Catalogs
PyCSEP provides routines for working with and manipulating earthquake catalogs for the purposes of evaluating earthquake forecasting models.
If you are able to make use of these tools for other reasons, please let us know. We are especially interested in including basic catalog statistics into this package. If you are interested in helping implement routines like b-value estimation and catalog completeness that would be much appreciated.
Introduction
PyCSEP catalog basics
An earthquake catalog contains a collection of seismic events each defined by a set of attributes. PyCSEP implements
a simple event description that is suitable for evaluating earthquake forecasts. In this format, every seismic event is
defined by its location in space (longitude, latitude, and depth), magnitude, and origin time. In addition, each event
can have an optional event_id
as a unique identifier.
PyCSEP provides csep.core.catalogs.CSEPCatalog
to represent an earthquake catalog. The essential event data are stored in a
structured NumPy array with the following data type.
dtype = numpy.dtype([('id', 'S256'),
('origin_time', '<i8'),
('latitude', '<f4'),
('longitude', '<f4'),
('depth', '<f4'),
('magnitude', '<f4')])
Additional information can be associated with an event using the id
field in the structured array in a class member called
metadata
. The essential event data must be complete meaning that each event should have these attributes defined. The metadata
is more freeform and PyCSEP does not impose any restrictions on the way that event metadata is stored. Only that the metadata
for an event should be accessible using the event id
. An example of this could be
catalog = csep.load_catalog('catalog_file.csv')
event_metadata = catalog.metadata[event_id]
This would load a catalog stored in the PyCSEP .csv format. PyCSEP contains catalog readers for the following formats (We are also looking to support other catalog formats. Please suggest some or better yet help us write the readers!):
CSEP ascii format
NDK format (used by the gCMT catalog)
INGV gCMT catalog
ZMAP format
pre-processed JMA format
PyCSEP supports the ability to easily define a custom reader function for a catalog format type that we don’t currently support. If you happen to implement a reader for a new catalog format please check out the contribution guidelines and make a pull request so we can include this in the next release.
Catalog as Pandas dataframes
You might be comfortable using Pandas dataframes to manipulate tabular data. PyCSEP provides some routines for accessing
catalogs as a pandas.DataFrame
. You can use df = catalog.to_dataframe(with_datetimes=True)
to return the
DataFrame representation of the catalog. Using the catalog = CSEPCatalog.from_dataframe(df)
you can return back to the
PyCSEP data model.
Note
Going between a DataFrame and CSEPCatalog is a lossy transformation.

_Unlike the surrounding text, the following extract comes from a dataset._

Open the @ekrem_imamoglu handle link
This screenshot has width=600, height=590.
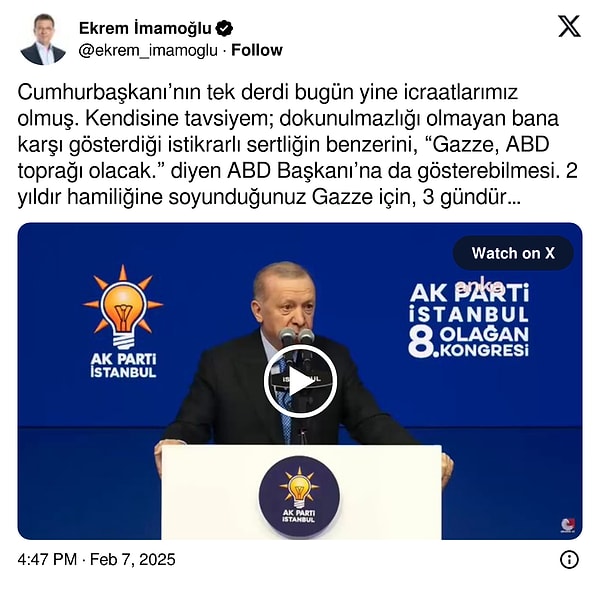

It essentially only retains the essential event
attributes that are defined by the dtype
of the class.
Loading catalogs
Load catalogs from files
You can easily load catalogs in the supported format above using csep.load_catalog()
. This function provides a
top-level function to load catalogs that are currently supported by PyCSEP. You must specify the type of the catalog and
the format you want it to be loaded. The type of the catalog can be:
catalog_type = ('ucerf3', 'csep-csv', 'zmap', 'jma-csv', 'ndk')
catalog_format = ('csep', 'native')
The catalog type determines which reader csep.utils.readers
will be used to load in the file. The default is the
csep-csv
type and the native
format. The jma-csv
format can be created using the ./bin/deck2csv.pl
Perl script.
Note
The format is important for ucerf3
catalogs, because those are stored as big endian binary numbers by default.
If you are working with ucerf3-etas
catalogs and would like to convert them into the CSEPCatalog format you can
use the format='csep'
option when loading in a catalog or catalogs.
Load catalogs from ComCat
PyCSEP provides top-level functions to load catalogs using ComCat. We incorporated the work done by Mike Hearne and
others from the U.S. Geological Survey into PyCSEP in an effort to reduce the dependencies of this project. The top-level
access to ComCat catalogs can be accessed from csep.query_comcat()
. Some lower level functionality can be accessed
through the csep.utils.comcat
module. All credit for this code goes to the U.S. Geological Survey.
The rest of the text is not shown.